Proposition If linear system $\bf Ax = O$ ($\bf A$ is $n$ by $n$ square matrix) has a unique solution, then for arbitrary vector $\bf b$, $\bf Ax = b$ will have a unique solution.
My attempt:
Lemma 1. If $\bf Ax = O$ has a unique solution, then $\bf x = O$
Suppose $\bf Ax = O$ and $\bf x = b$ where $\bf b ≠ O$. Because $\bf AO = O$, it follows that linear system $\bf Ax = O$ has at least two possible solutions, which a contradiction.
Lemma 2. $\bf Ax = O$ has a unique solution $\bf x = O$ iff $\bf A$ is invertible
The $(\rightarrow$) side is a bit lengthy, hence for now we just assume that we've already proved lemma above.
Now to our main proposition:
Suppose $\bf Ax = O$ has a unique solution. By lemma 1 and 2, we conclude that $\bf A$ is invertible.

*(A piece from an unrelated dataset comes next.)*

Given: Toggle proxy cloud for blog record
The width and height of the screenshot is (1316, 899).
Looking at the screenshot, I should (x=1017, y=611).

Consider linear system $\bf Ax = b$, where $\bf b$ is the arbitrary vector:
$$\tag 1\bf Ax = b \implies$$
$$\tag 2\bf A^{-1}x = A^{-1}b \implies$$
$$\tag 3\bf x = A^{-1}b$$
Therefore, for arbitrary vector $\bf b$, lin. system $\bf Ax = b$ will have a unique solution, namely $\bf A^{-1} b$. $\Box$
I believe that for the trivial proposition like the one above, more concise alternatives are available, but still, is my attempt correct?
Best Answer
Actually, you prove more than what is asked: you prove that if the homogeneous linear system has a unique solution, its matrix is invertible and you give the solution of the non-homogeneous equation. In my opinion, proving by contradiction lemma 1 is a bit too much.

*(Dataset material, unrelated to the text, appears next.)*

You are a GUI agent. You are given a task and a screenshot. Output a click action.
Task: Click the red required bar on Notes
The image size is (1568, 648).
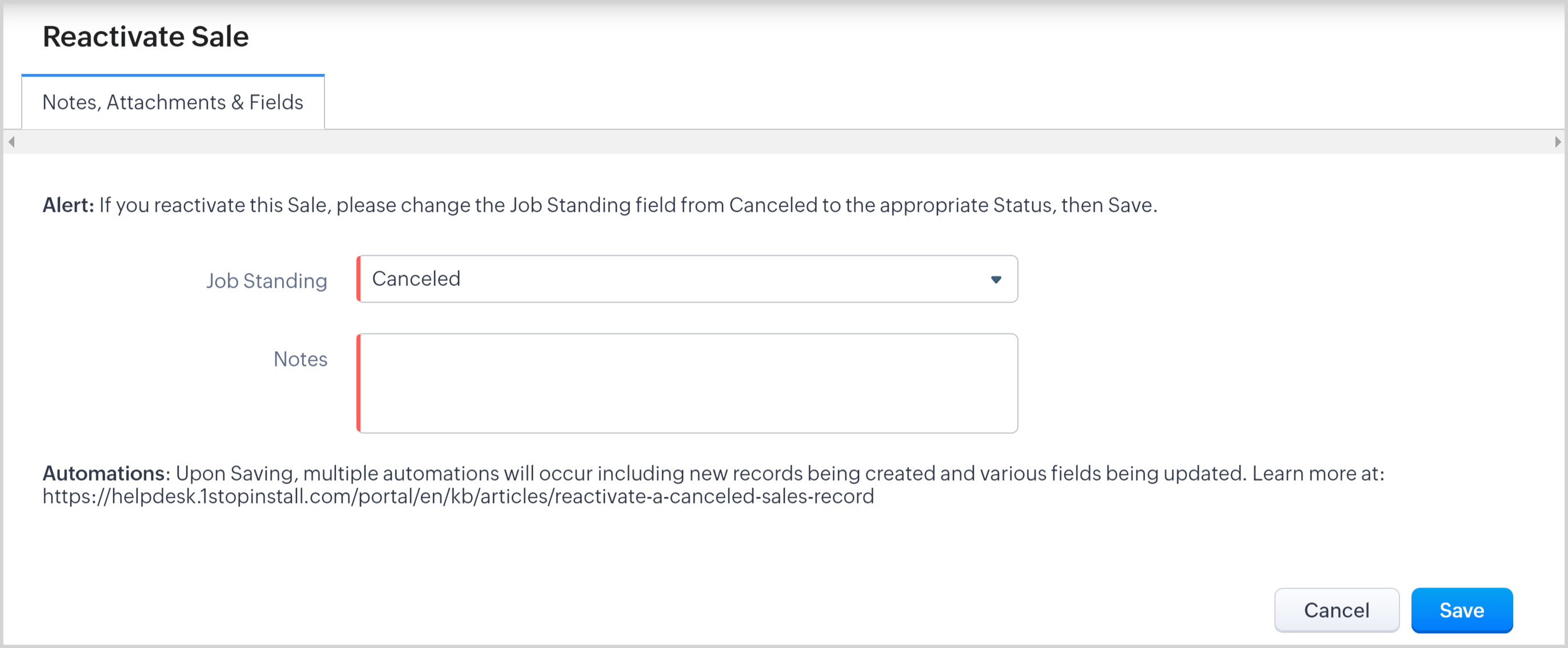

Here is how I would prove what is asked in a short way:
Suppose we have (possibly equal) solutions: $$\mathbf{Ax}=\mathbf{b},\qquad \mathbf{Ax'}=\mathbf{b}.$$ Then, by linearity, we deduce $\;\mathbf{A}(\mathbf x-\mathbf x')=\mathbf 0$, and by hypothesis, $\mathbf{x}-\mathbf{x'}=0$, i.e. $\;\mathbf{x}=\mathbf{x'}$.